I also became close friends with some really spunky, earnest young Christian men.
Many one-on-one prayer sessions followed. I experienced a lot of erections and precum in these sessions. Thanks guys. I remember wrestling a couple of the guys and doing healthy activities together like swimming. My mind was always in the gutter.
Midway through uni I took a one year working holiday in Japan, and was baptised here aged 20, before joining a very conservative Japanese church (women with head scarves, etc.)
All this time with strong crushes on many guys especially at church, none of which were fulfilled
Later, back in Australia, I went to Bible college part-time while working, studying church history (can highly recommend reading in this area. Quite faith-destroying.) and mission theory. I planned to become a missionary in Japan or elsewhere.
Through all this I was aware of my attraction to men and very conscious of the “fact” that my sexual urges were not only bad (“he whomever so much as lusts after a women commits adultery with her”) but being same-sex, my feelings were an abomination. Homosexuality was condemned quite openly in the churches I attended and quite frequently. I prayed ceaselessly to have these urges taken away, as they were a “thorn in my side.”
I have my first sexual encounter aged 23, and it was accompanied with an incredible sense of guilt and repentance. Such incidents were repeated 3 times over the next 2 years.
Finally, aged 25 or 26, I met a guy I fell for. I hunted him down, virtually, as rumours at work were rife that there was a gay guy and I wanted desperately to meet him.
Our initial sexual encounters were followed by intense guilt and at church I would pray in desperation to be forgiven and to have these urges curbed.
But during breaks between hymns, all I could think of was him.
I was also kind of dating a lovely Christian woman, but my true urges lay with my weekend boyfriend. The contrast in my emotions was stark.
In the end this was tearing me apart.
I was torn between this self-loathing and a desperate desire for intimacy.
I realised this self-hate was destroying me.
I could not live this double life any longer.

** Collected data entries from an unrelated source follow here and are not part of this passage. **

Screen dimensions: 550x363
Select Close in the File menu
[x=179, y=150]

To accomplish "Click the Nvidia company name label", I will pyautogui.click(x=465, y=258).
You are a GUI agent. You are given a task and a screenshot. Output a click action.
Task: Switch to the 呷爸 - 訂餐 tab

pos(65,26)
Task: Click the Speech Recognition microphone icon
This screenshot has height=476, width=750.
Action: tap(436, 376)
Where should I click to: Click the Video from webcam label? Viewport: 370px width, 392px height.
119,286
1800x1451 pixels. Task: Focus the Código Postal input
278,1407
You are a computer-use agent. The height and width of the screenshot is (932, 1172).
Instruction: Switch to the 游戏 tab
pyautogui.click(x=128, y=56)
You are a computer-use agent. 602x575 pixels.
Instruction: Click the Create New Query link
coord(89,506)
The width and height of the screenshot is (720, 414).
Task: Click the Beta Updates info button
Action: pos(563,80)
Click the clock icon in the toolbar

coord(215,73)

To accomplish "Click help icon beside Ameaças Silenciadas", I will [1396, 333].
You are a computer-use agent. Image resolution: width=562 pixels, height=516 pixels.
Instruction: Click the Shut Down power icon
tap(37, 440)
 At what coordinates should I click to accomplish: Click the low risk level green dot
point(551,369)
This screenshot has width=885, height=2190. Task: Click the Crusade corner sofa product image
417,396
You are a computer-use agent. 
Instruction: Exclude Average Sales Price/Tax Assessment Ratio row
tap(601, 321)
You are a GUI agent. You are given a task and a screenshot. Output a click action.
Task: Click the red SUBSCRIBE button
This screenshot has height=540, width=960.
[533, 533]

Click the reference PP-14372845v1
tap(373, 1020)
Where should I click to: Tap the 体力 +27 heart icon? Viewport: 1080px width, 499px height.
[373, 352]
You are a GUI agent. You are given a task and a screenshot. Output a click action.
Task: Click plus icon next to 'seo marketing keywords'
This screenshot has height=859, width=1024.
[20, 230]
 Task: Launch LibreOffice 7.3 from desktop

I had gone through various doubts in my beliefs for a few years already by this point, and eventually I left the church, which I believed would never accept me with my same-sex desires, which I now knew were an inextricable part of my existence. The fundamentalist brand of Christianity I believed in did not allow for such liberal views as acceptance of homosexuality. It was all or nothing for me, and so I threw out the baby Jesus with the baptismal font water.
This is it. I have nothing else to add.